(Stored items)

== Segment start ==

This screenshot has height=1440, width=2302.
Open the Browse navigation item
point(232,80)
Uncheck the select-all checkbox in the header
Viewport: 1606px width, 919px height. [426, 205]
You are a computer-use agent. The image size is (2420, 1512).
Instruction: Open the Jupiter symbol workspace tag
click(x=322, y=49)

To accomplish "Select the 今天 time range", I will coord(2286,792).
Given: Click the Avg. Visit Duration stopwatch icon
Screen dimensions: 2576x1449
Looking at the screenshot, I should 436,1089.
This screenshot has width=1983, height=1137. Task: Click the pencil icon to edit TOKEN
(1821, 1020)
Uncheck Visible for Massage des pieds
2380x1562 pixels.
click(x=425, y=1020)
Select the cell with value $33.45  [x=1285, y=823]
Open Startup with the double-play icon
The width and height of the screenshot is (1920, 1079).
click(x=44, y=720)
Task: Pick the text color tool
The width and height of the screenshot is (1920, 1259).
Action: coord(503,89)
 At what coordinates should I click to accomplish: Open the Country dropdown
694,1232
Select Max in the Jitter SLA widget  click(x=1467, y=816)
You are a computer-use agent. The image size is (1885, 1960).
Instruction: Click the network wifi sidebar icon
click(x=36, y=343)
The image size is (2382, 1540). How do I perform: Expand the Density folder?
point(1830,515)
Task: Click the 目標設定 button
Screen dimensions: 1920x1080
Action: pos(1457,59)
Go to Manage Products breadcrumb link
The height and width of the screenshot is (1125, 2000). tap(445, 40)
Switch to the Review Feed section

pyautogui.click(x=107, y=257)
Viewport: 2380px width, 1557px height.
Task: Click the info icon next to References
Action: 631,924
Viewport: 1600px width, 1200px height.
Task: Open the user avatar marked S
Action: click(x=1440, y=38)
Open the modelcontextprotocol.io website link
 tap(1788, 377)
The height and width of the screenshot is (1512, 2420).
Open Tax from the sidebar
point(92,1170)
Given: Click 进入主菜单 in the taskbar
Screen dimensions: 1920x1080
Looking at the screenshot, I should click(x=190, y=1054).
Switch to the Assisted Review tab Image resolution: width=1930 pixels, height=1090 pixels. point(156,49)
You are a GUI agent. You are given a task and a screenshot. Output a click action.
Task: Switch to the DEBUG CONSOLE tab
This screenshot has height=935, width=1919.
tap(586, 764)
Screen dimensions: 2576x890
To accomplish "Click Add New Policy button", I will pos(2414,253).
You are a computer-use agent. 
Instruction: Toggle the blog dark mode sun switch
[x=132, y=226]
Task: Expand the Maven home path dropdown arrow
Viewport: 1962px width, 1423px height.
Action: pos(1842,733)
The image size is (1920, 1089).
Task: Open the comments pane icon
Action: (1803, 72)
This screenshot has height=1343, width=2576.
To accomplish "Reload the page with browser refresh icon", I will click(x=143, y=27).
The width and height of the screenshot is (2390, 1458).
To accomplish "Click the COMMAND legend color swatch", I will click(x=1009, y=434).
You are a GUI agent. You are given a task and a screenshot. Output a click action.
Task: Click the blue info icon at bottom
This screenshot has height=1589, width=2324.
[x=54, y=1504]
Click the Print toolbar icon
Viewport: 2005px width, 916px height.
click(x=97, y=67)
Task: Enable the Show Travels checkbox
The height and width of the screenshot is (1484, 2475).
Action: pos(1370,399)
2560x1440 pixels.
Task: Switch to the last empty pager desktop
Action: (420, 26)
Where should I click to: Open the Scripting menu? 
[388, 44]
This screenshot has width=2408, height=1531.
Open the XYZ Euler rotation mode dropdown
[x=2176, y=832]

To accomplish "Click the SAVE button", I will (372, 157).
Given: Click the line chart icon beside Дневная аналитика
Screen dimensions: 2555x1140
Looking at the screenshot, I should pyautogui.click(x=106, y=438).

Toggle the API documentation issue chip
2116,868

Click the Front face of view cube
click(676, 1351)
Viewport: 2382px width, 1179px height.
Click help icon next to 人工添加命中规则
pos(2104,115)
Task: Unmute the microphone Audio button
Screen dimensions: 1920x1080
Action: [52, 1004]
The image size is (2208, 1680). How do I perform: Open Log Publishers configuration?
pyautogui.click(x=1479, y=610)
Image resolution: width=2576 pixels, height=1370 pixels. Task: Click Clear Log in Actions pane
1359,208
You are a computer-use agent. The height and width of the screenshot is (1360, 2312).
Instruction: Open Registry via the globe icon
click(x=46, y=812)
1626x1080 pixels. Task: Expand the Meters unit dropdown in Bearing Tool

== Segment end ==

EXERCISE BRIEF => Report all lines of the data that include the word "computer".

EXERCISE OUTPUT =>
You are a computer-use agent. The image size is (2420, 1512).
You are a computer-use agent. The image size is (1885, 1960).
You are a computer-use agent. 
You are a computer-use agent. The height and width of the screenshot is (1360, 2312).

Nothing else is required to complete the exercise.